Reproduce the records below in full and exactly, without their images.

<<<<

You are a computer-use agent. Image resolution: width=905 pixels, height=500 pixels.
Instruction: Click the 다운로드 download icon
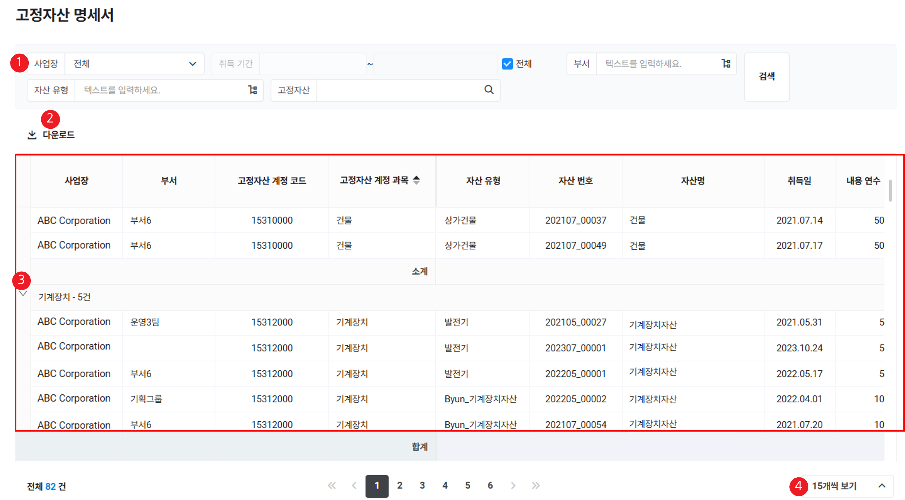click(x=32, y=135)
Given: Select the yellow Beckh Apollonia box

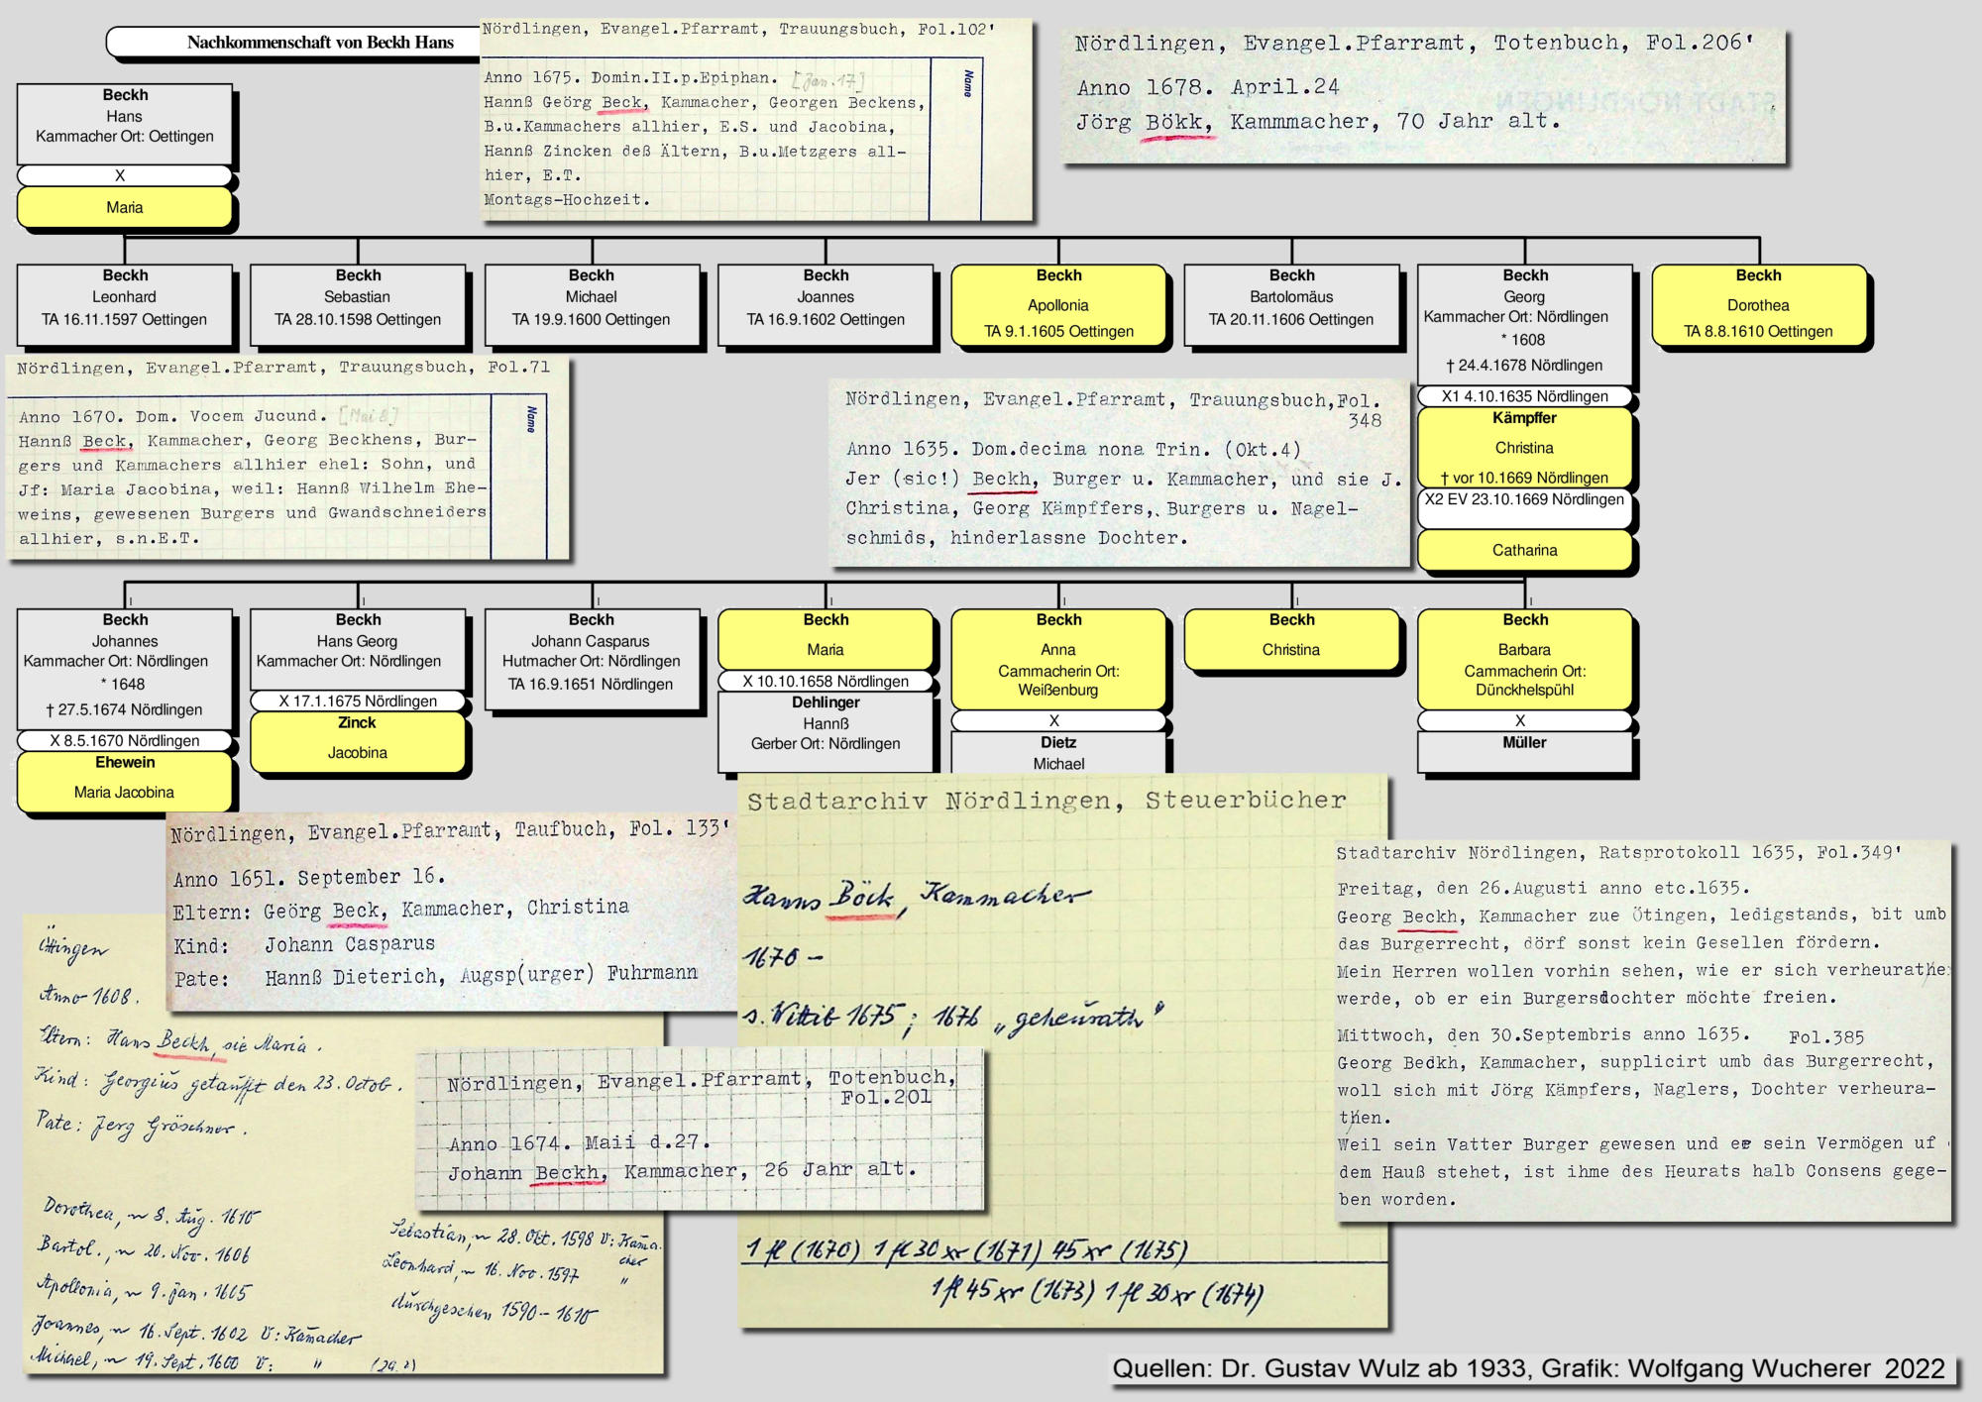Looking at the screenshot, I should pyautogui.click(x=1058, y=305).
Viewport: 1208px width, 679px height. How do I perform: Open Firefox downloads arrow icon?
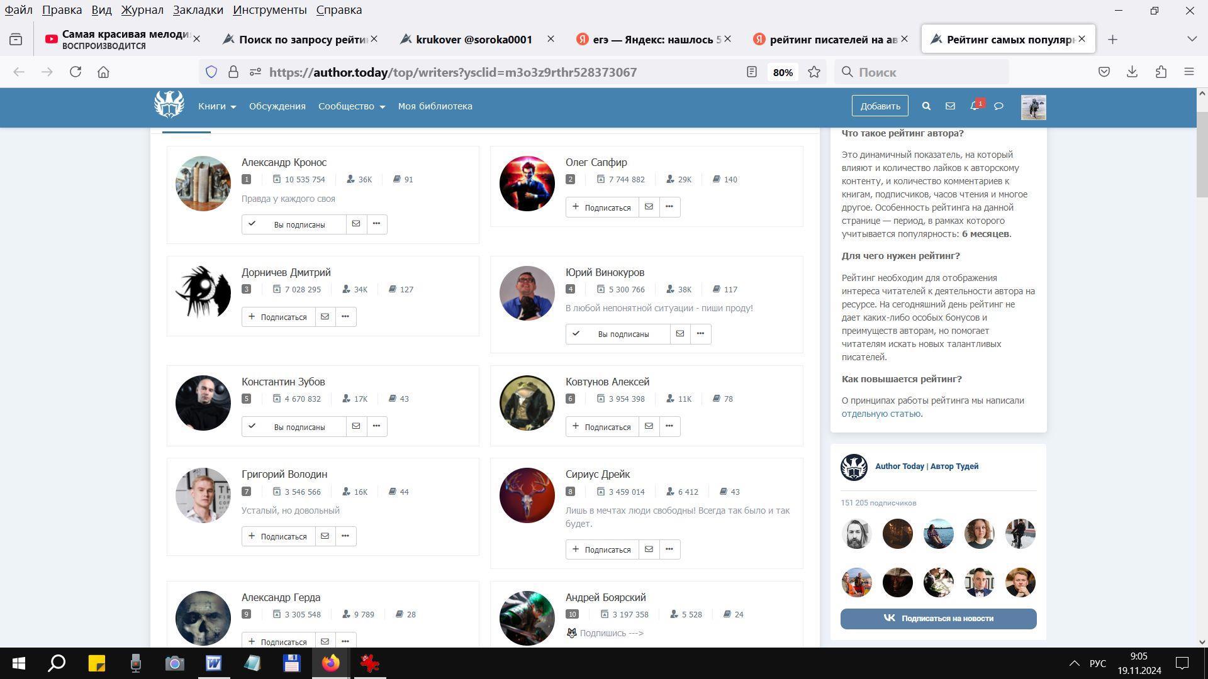1132,72
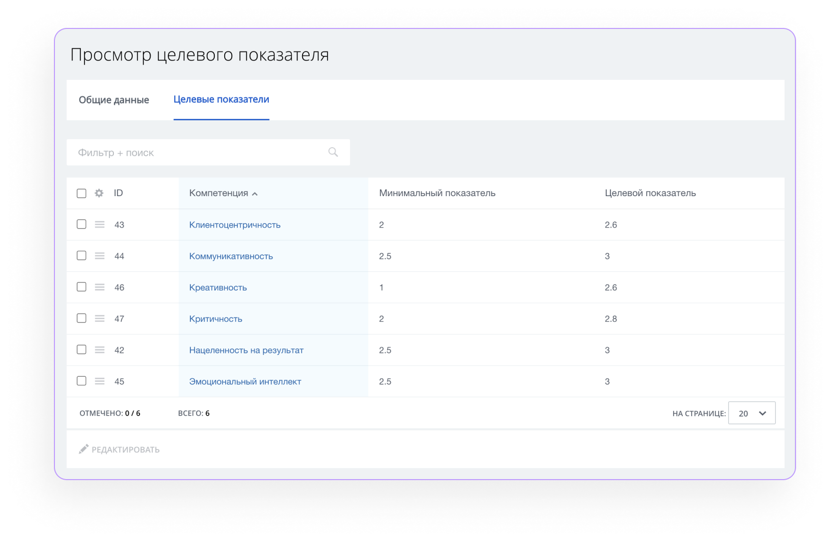Open the row menu for Критичность
Screen dimensions: 832x542
(x=99, y=318)
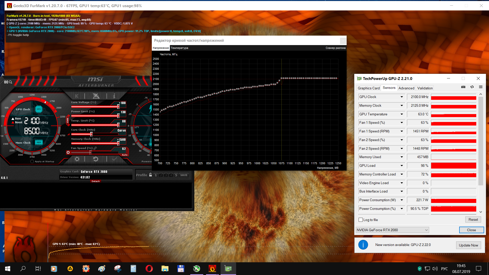Click fan speed user-define gear icon
489x275 pixels.
click(68, 152)
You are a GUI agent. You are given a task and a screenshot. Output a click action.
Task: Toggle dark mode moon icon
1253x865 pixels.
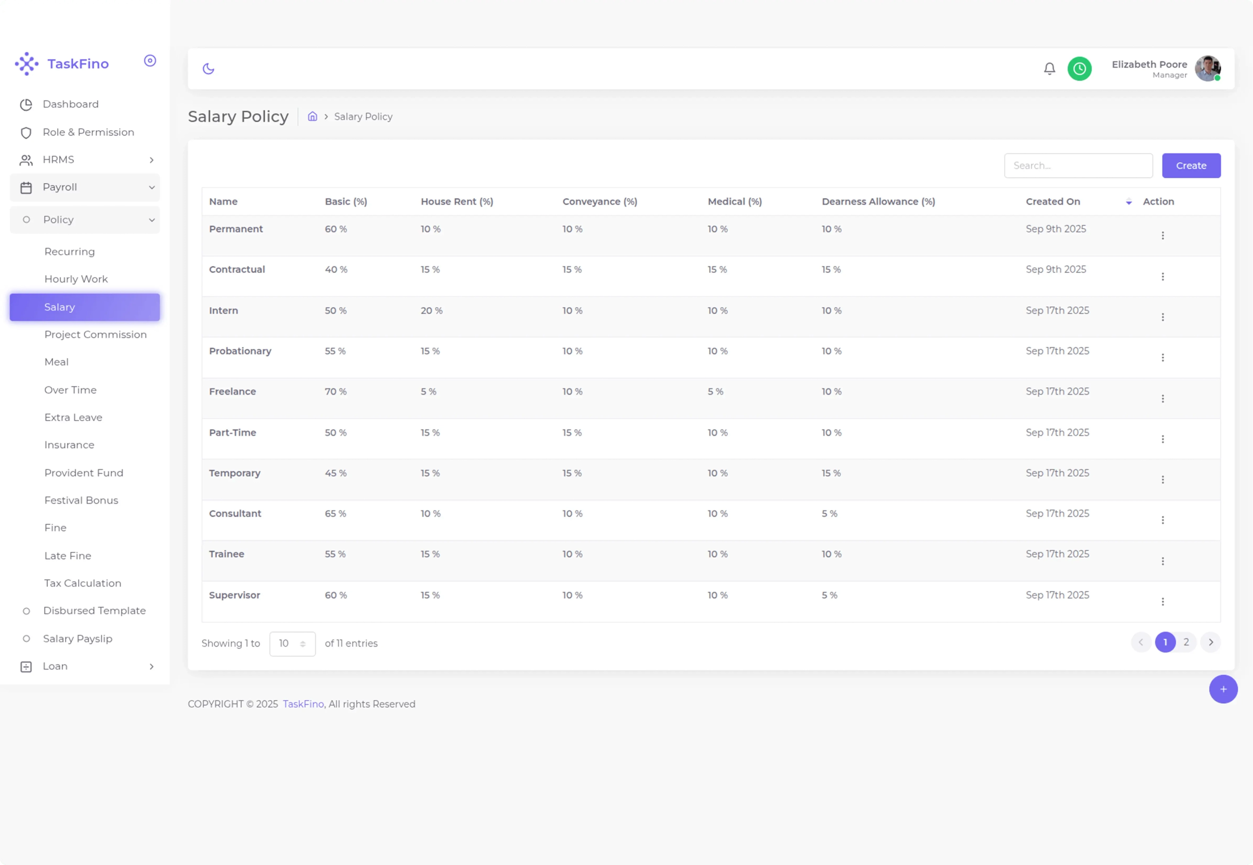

>>>>

> _Written solution_:
You are a computer-use agent. Image resolution: width=905 pixels, height=500 pixels.
Instruction: Click the 다운로드 download icon
click(x=32, y=135)
Given: Select the yellow Beckh Apollonia box

Looking at the screenshot, I should pyautogui.click(x=1058, y=305).
Viewport: 1208px width, 679px height. How do I perform: Open Firefox downloads arrow icon?
1132,72
Open the row menu for Критичность
Screen dimensions: 832x542
(x=99, y=318)
Click fan speed user-define gear icon
489x275 pixels.
click(68, 152)
You are a GUI agent. You are given a task and a screenshot. Output a click action.
Task: Toggle dark mode moon icon
1253x865 pixels.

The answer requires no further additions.